Work request >>
Repeat the stretch of entries below from the line with "ats elgi automatic" through the line with "Add to Basket (290, 304)". Include both ends and add nothing.

Available data >>
=== Begin Enclosure ===

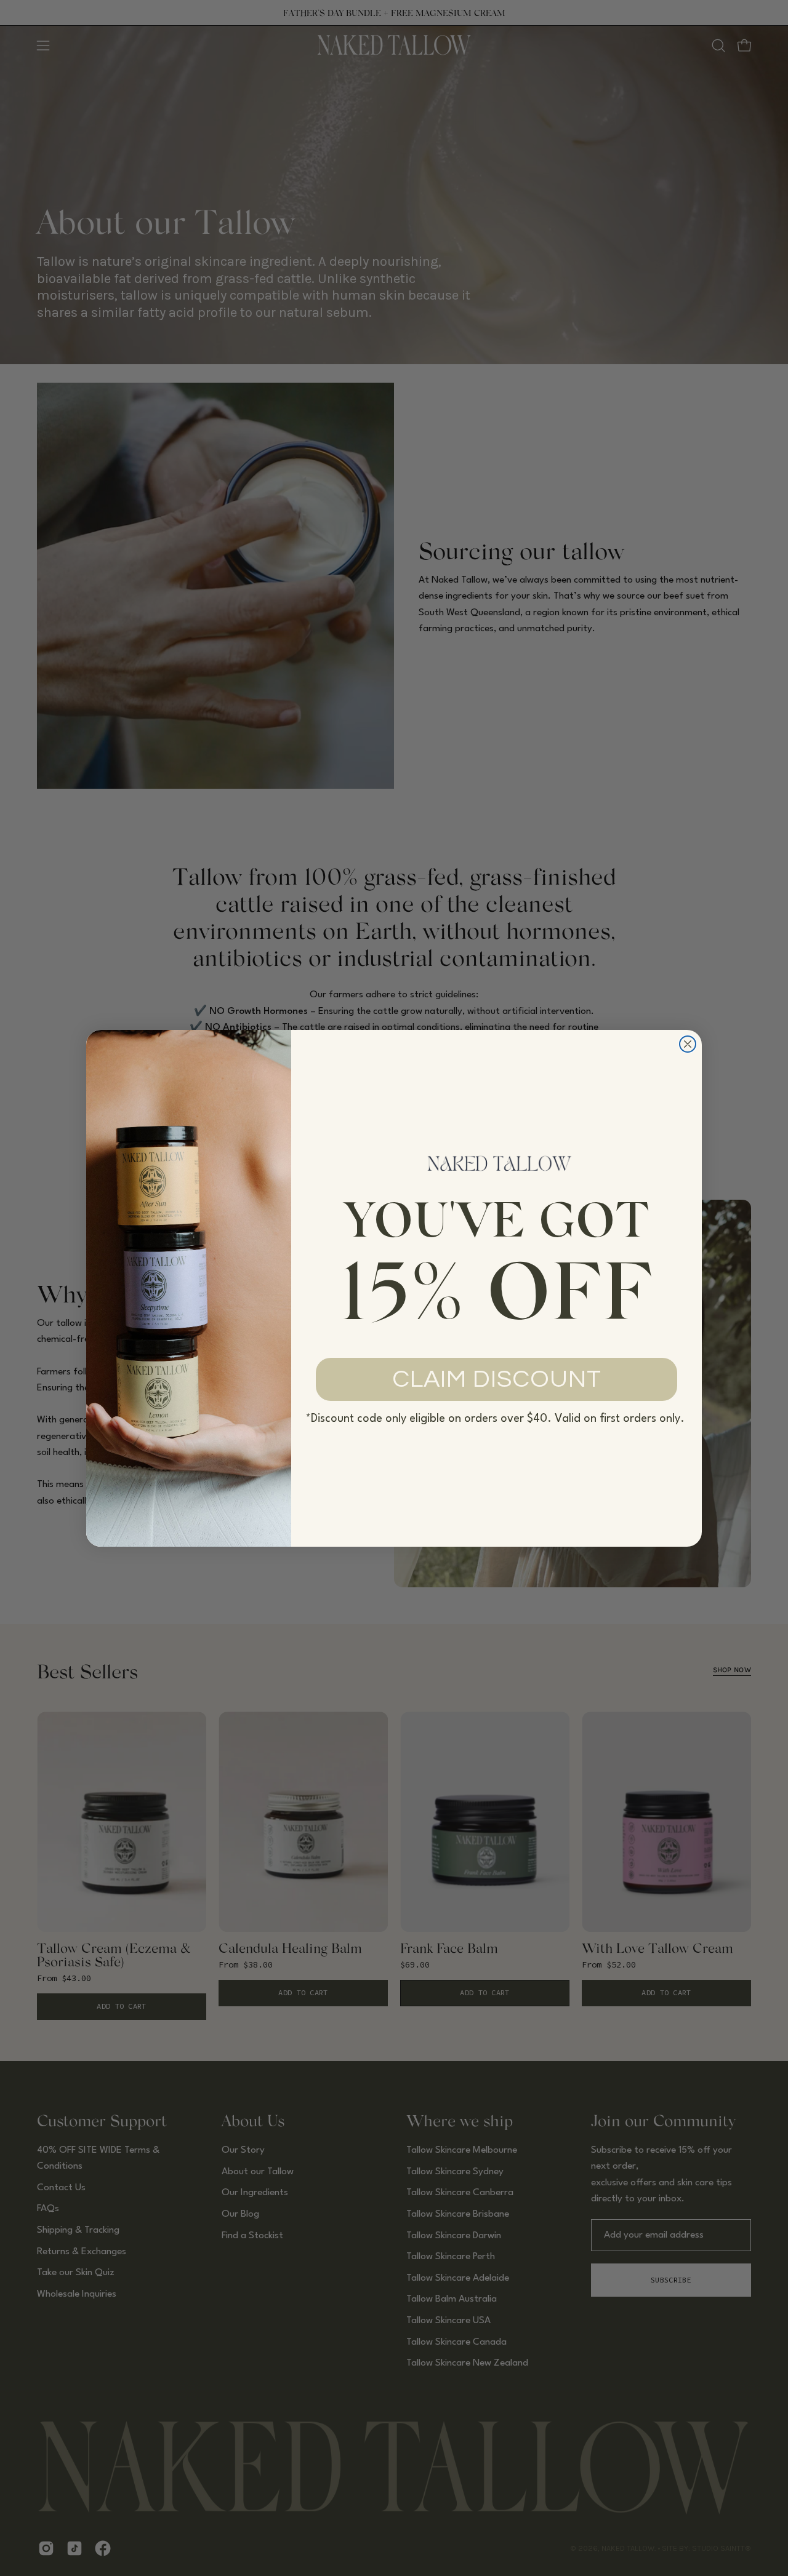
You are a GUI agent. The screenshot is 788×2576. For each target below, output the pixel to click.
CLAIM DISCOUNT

=== End Enclosure ===
=== Begin Enclosure ===

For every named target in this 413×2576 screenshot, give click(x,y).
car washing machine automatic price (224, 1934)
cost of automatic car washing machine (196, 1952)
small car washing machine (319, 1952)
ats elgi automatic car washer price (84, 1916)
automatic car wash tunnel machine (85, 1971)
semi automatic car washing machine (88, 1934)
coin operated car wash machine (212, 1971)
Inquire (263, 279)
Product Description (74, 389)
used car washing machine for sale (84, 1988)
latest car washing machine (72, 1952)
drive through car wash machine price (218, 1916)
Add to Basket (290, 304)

=== End Enclosure ===
=== Begin Enclosure ===

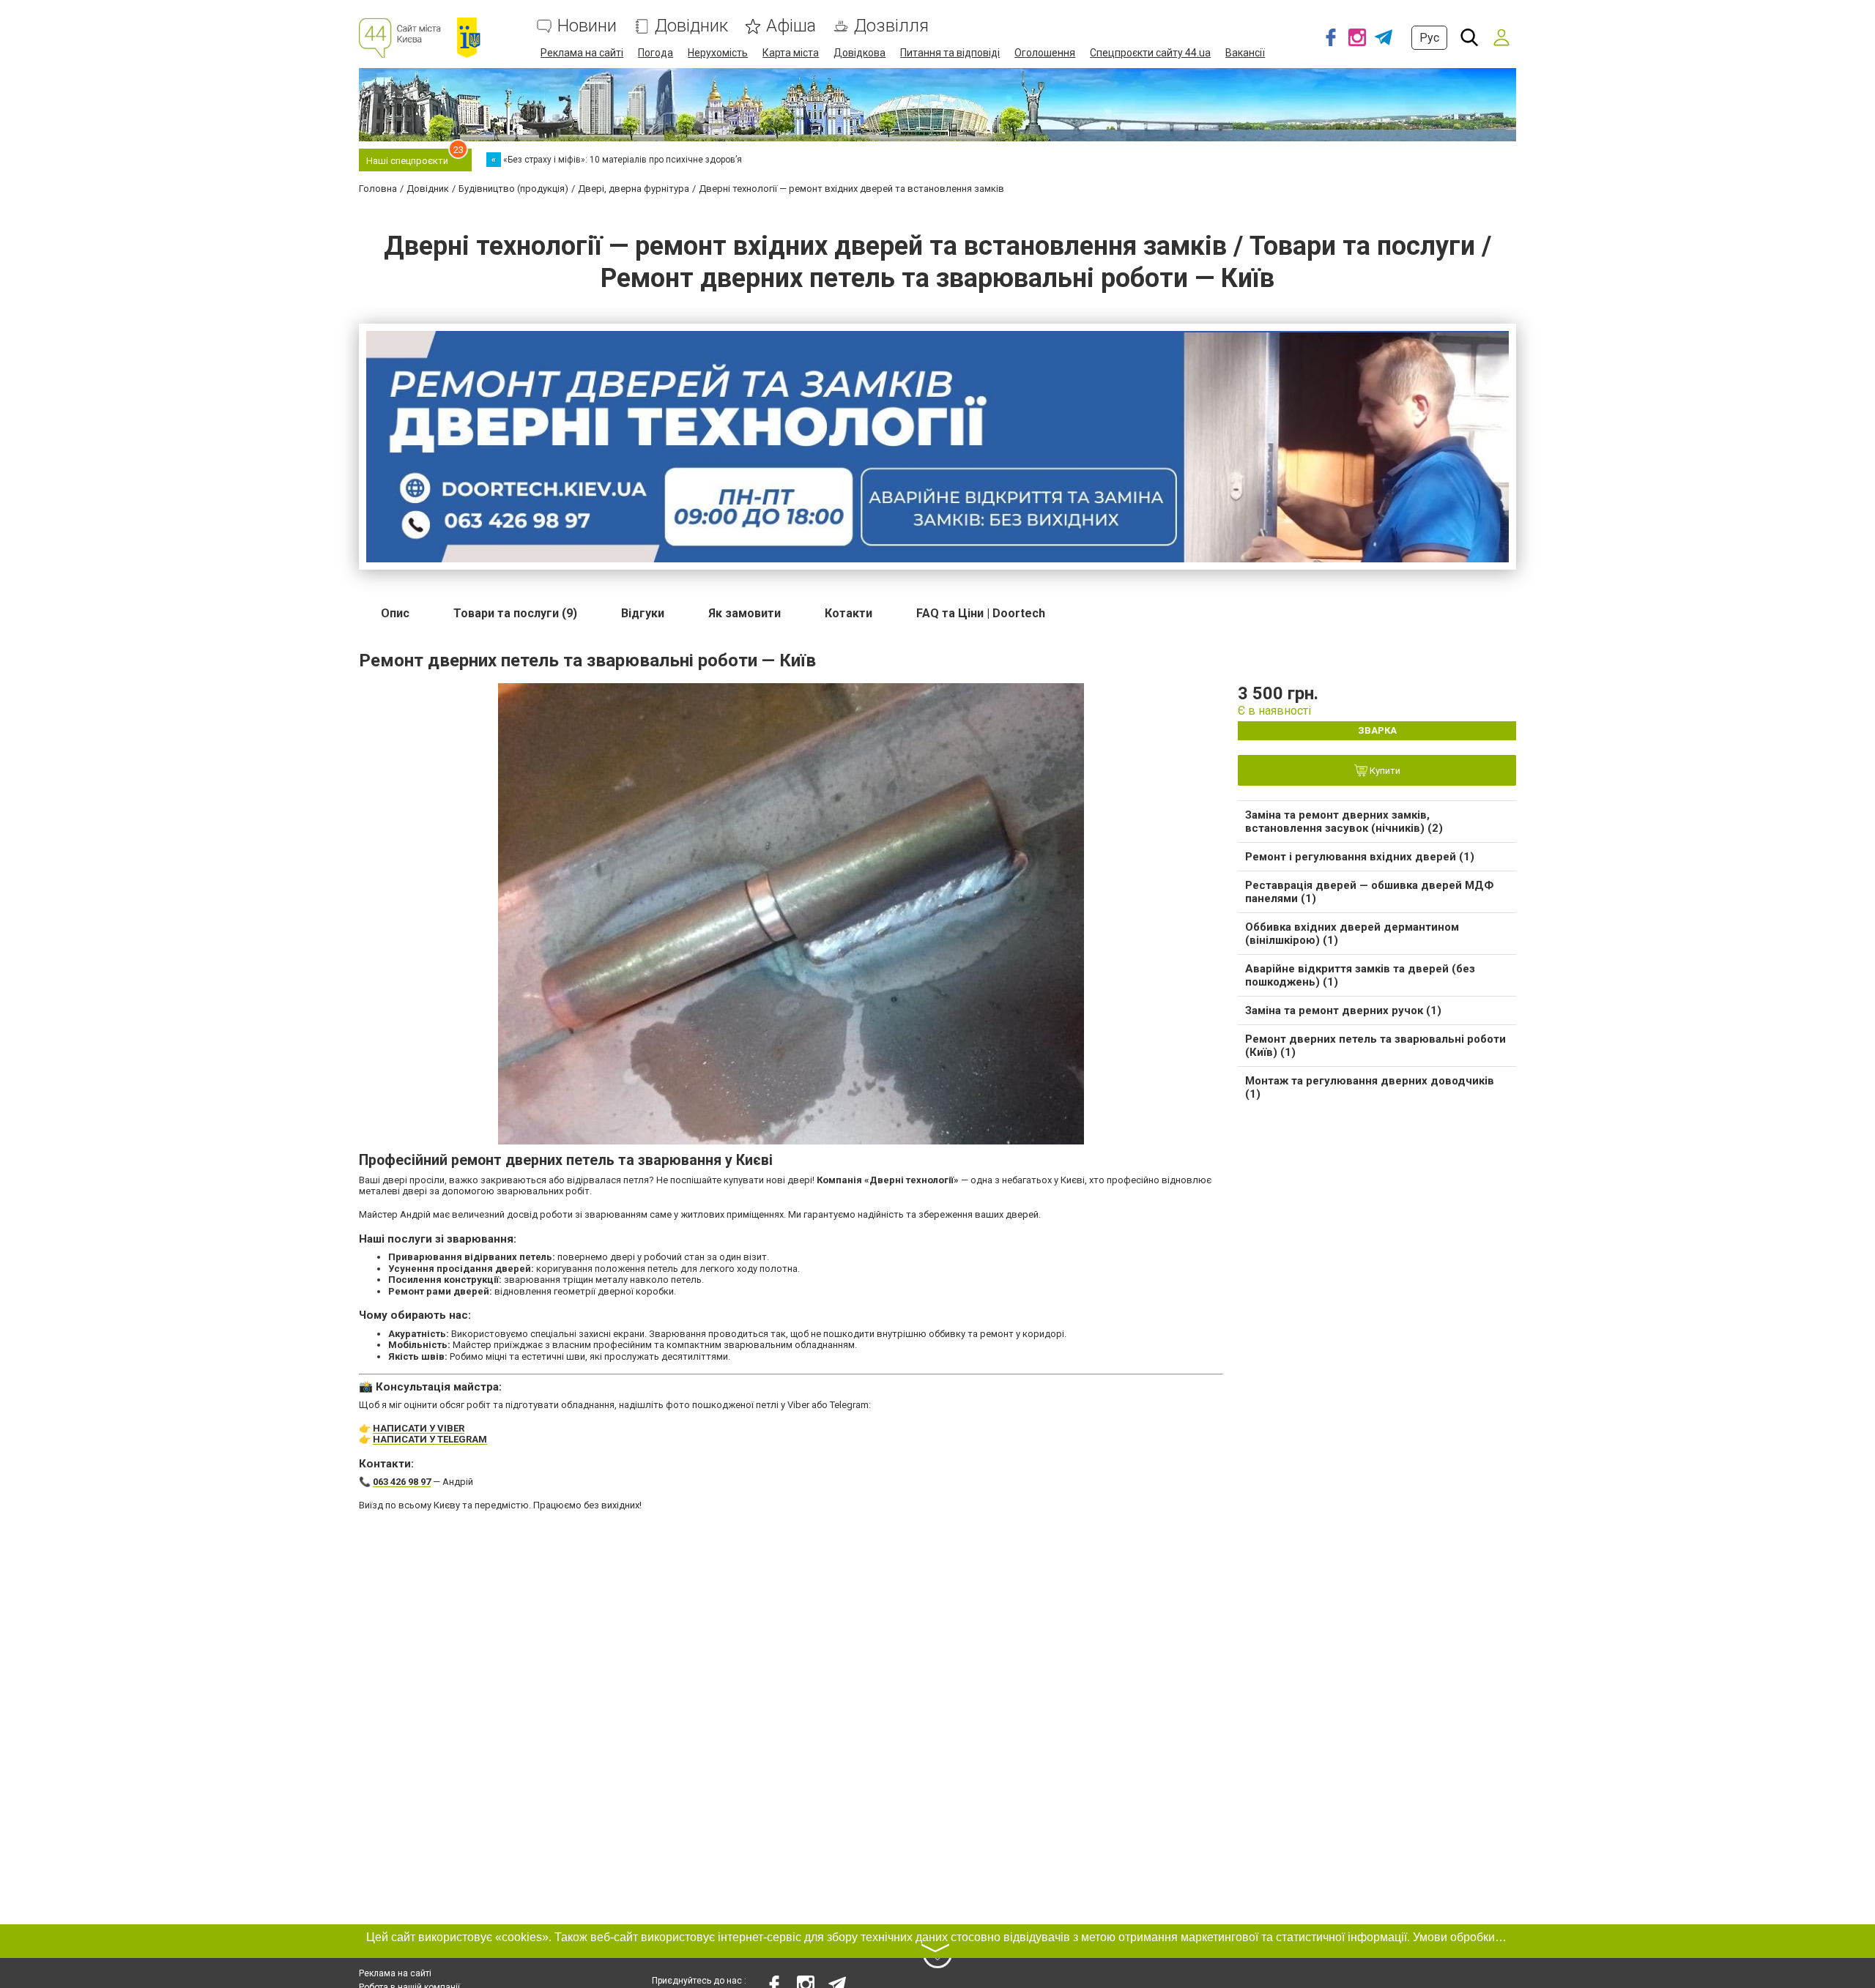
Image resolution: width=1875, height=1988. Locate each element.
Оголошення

=== End Enclosure ===

Worked solution >>
ats elgi automatic car washer price (84, 1916)
automatic car wash tunnel machine (85, 1971)
semi automatic car washing machine (88, 1934)
coin operated car wash machine (212, 1971)
Inquire (263, 279)
Product Description (74, 389)
used car washing machine for sale (84, 1988)
latest car washing machine (72, 1952)
drive through car wash machine price (218, 1916)
Add to Basket (290, 304)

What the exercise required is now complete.